Some research is addressing this issue by investigating whether scrapie
strains defined in
mice can be distinguished in sheep and whether the strain
characteristics are preserved
after passaging though sheep. Another research priority for Defra is the
development and
characterisation of molecular methods that discriminate between TSE
strains. The relative diversity, in quantitative and qualitative terms,
of scrapie strains
circulating in the UK and their significance in the expression and
incidence of disease is
not known. Defra continues to fund research and surveillance work that
addresses these
issues. There is a concern over whether BSE, if present in sheep, could
be distinguished
from scrapie when present in a single, or in a mixed, infection and this
is also being
addressed. Studies are also in progress to determine the effect of agent
strain on the
distribution of infectivity in tissues by investigating different sheep
breeds and genotypes
that have been naturally infected with scrapie. Recently atypical forms of BSE have been described in cattle but
until the results
from transmission studies in mice are known, it is uncertain whether
these represent
novel strains of BSE. Although the pathology of the BSE strain in cattle
is considered to
have remained stable over time, ongoing studies are investigating the
strain stability of
BSE within UK in comparison with an isolate found in Switzerland.

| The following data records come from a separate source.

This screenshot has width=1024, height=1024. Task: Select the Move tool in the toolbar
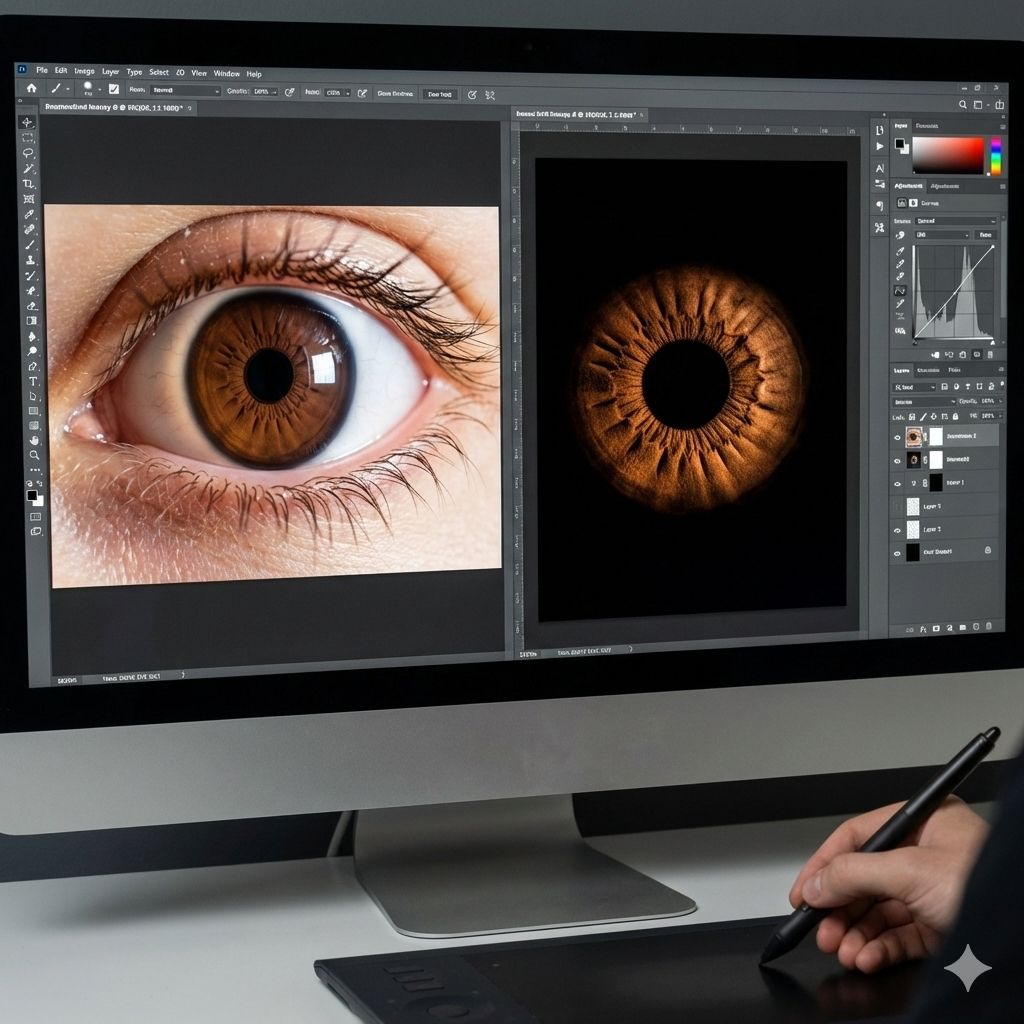[27, 122]
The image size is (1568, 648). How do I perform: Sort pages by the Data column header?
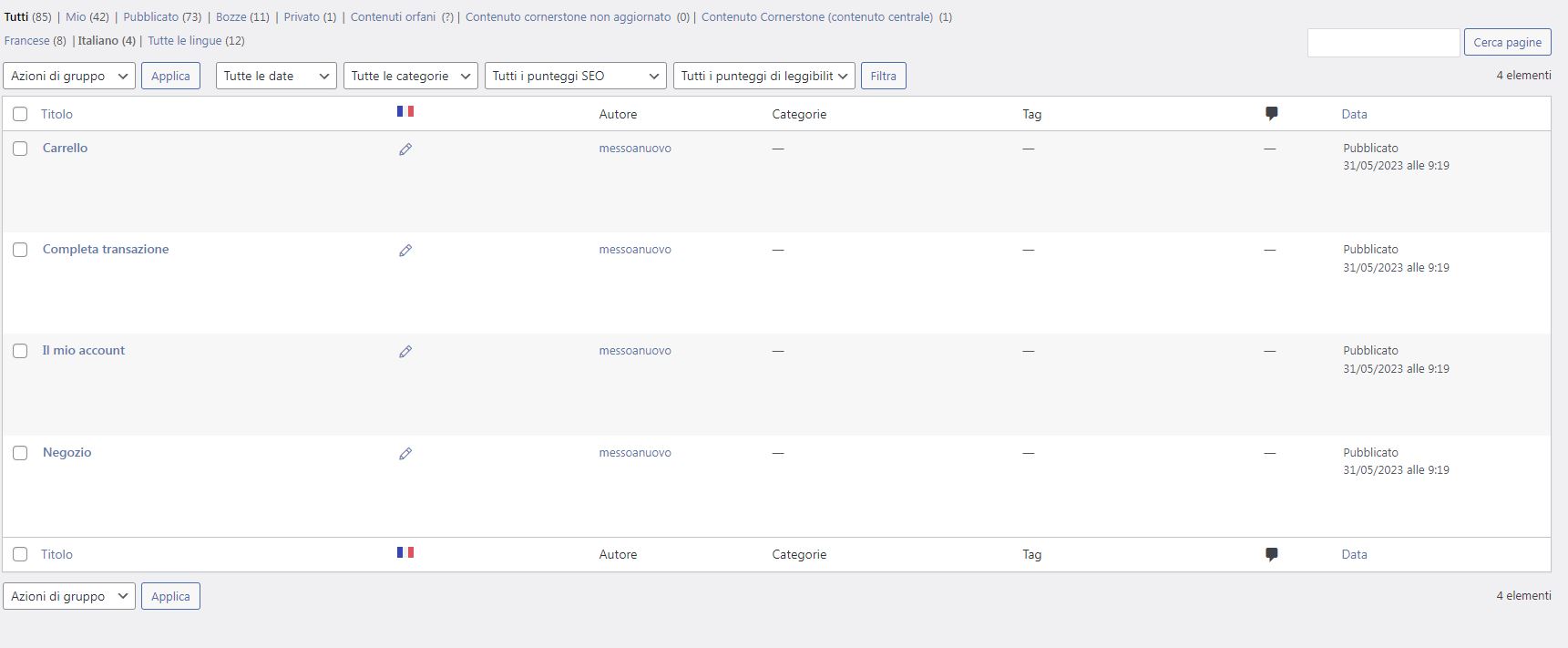click(1354, 114)
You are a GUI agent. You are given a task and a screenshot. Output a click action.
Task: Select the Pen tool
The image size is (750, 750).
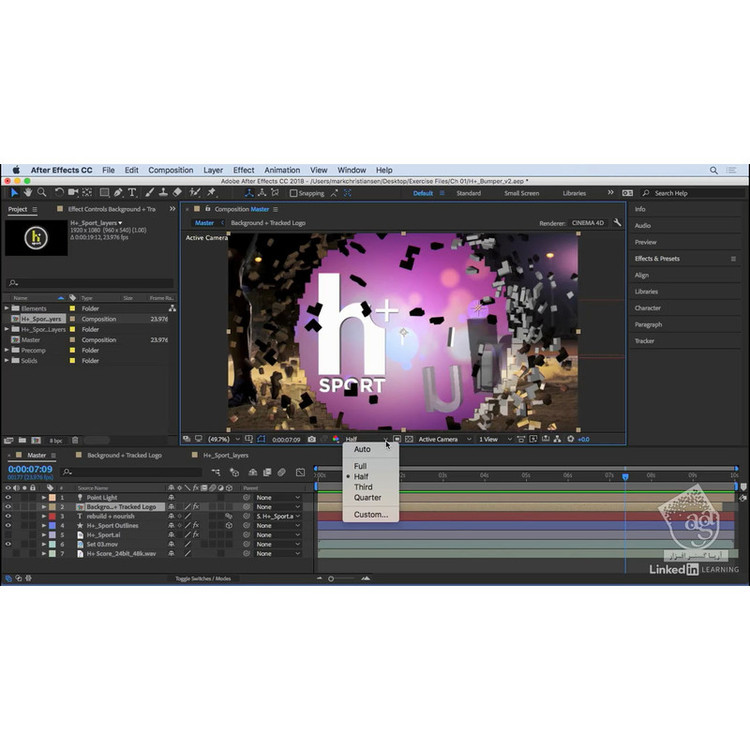118,193
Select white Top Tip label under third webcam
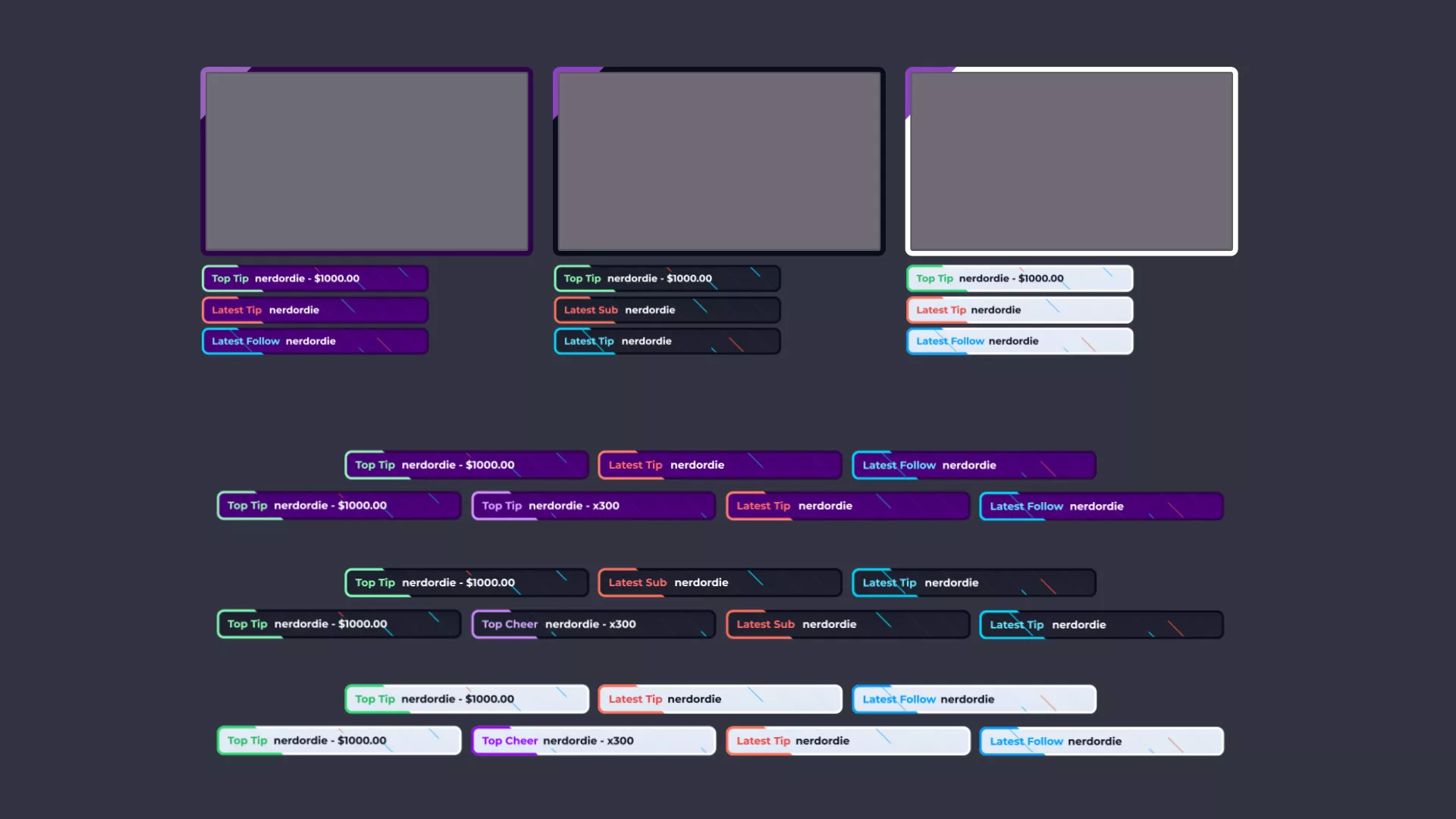 (1019, 278)
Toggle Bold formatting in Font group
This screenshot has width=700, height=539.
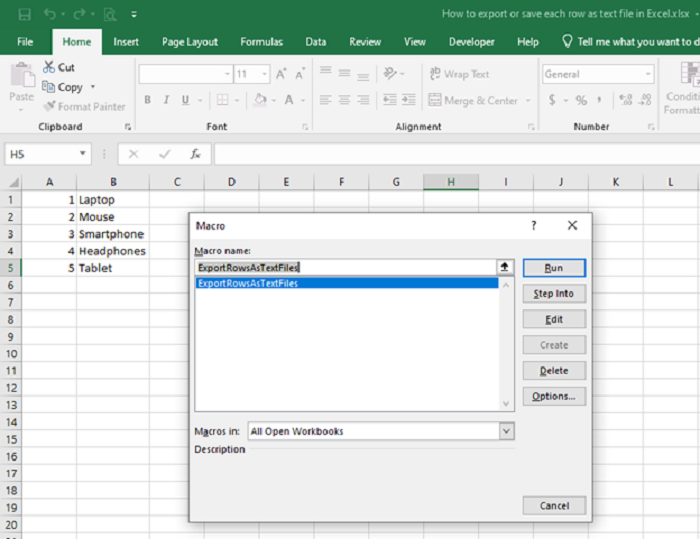148,100
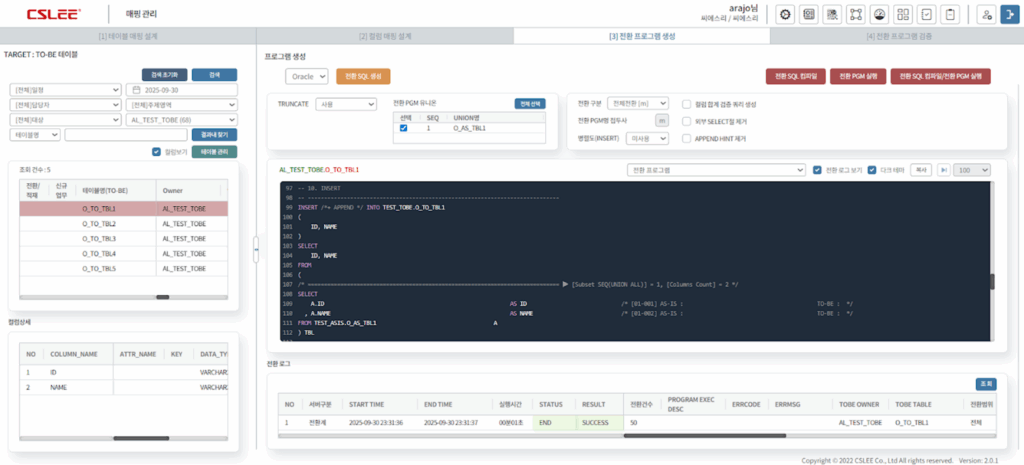1024x465 pixels.
Task: Open the Oracle database dropdown
Action: tap(306, 76)

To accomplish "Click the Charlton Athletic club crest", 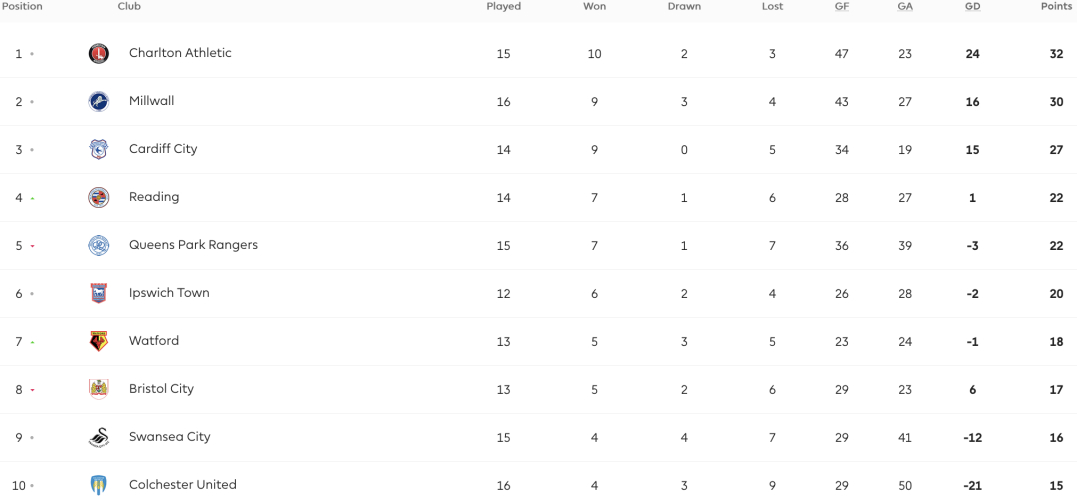I will click(x=99, y=54).
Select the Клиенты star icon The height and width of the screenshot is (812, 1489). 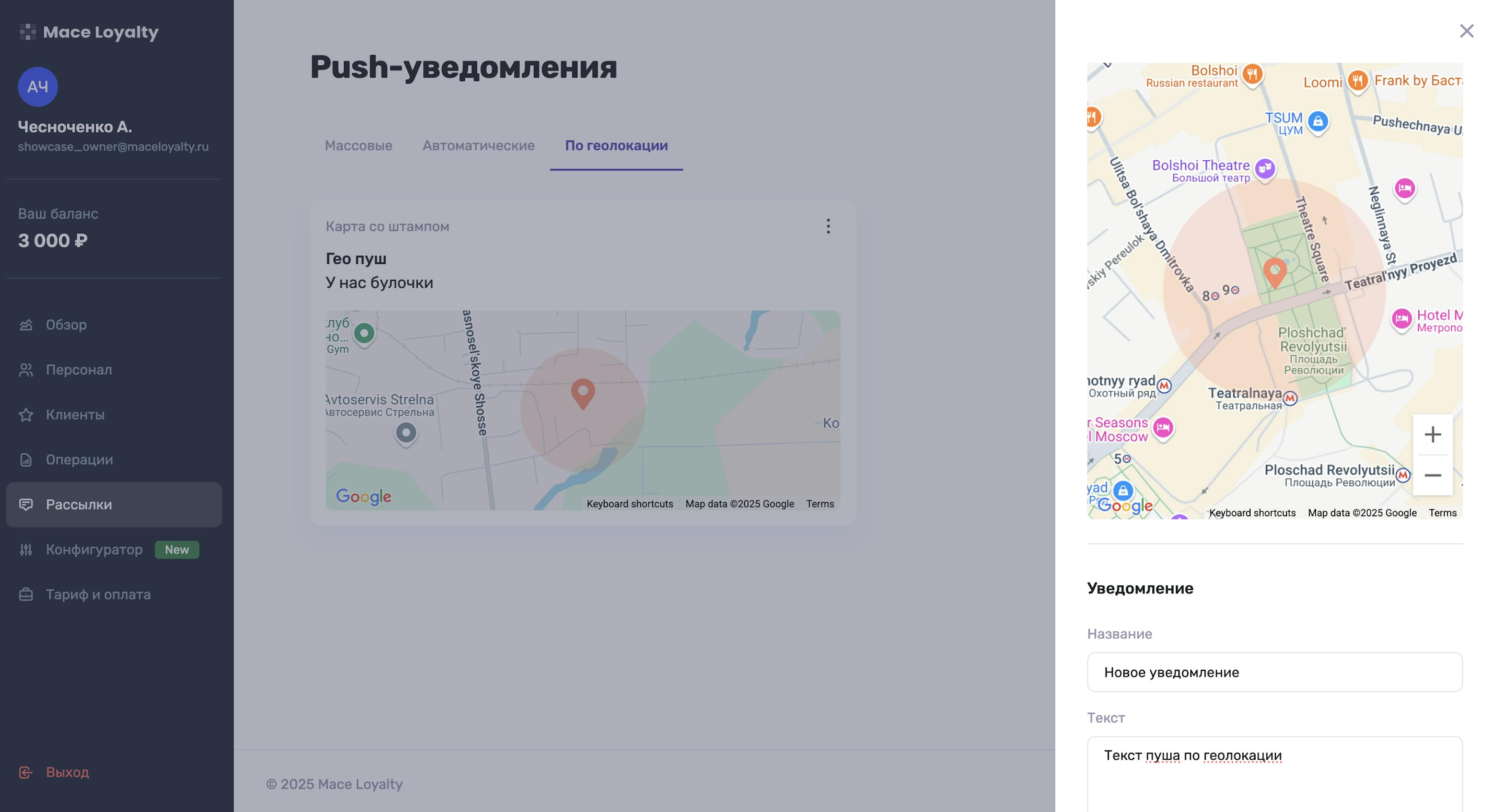coord(26,414)
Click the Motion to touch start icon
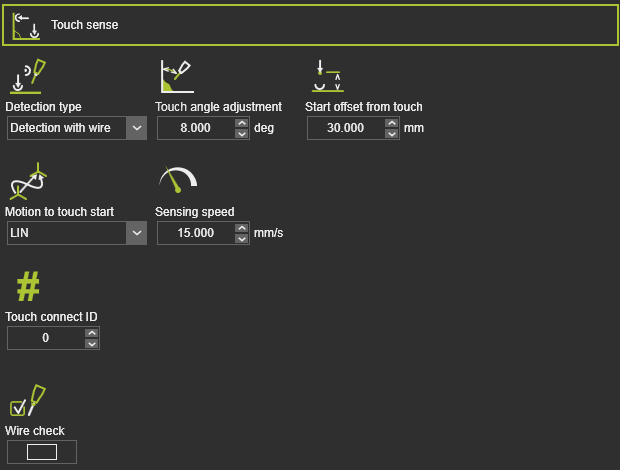Screen dimensions: 620x470 [27, 181]
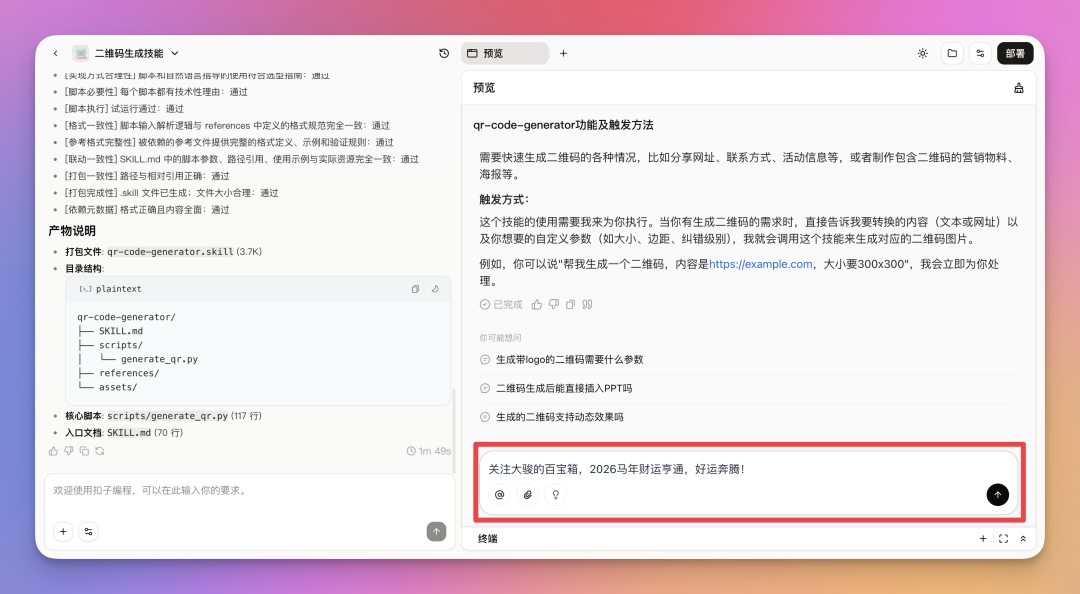Open the conversation history clock icon

tap(444, 53)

In
recent months
atypical cases of BSE have been reported in other countries (notably
Italy and Japan).
The Veterinary Laboratory Agency has quality control functions and is
both the
Community Reference Laboratory (CRL) and the National Reference
Laboratory for the
UK. The CRL has set up an Expert Group on strain typing, which met for
the first time in
June 2003. This Group is responsible for putting in place protocols for
unusual samples (involving a number of EU Reference Laboratories), as
well as defining
what constitutes an atypical sample. However, diagnostic uncertainties
suggest that
confirmation of apparently different strains of BSE in cattle will be
dependent upon a
better understanding of molecular diagnostic techniques. In humans vCJD, thought to arise from exposure to BSE, is seen
with a different
presentation from sporadic CJD. The MRC funds a programme of work in its
Prion Unit
that is undertaking a molecular and phenotypic analysis of human prion
strains. As part
of this work, it has been shown that infecting two different strains of
inbred mice with the
same BSE isolate can produce two different types of PrPSc. Work is now
ongoing to see
whether these differences will be maintained on passage through the same
mouse line
and thus whether the host genes play a role in strain formation. Both DH
and the MRC
will continue to support studies in this area.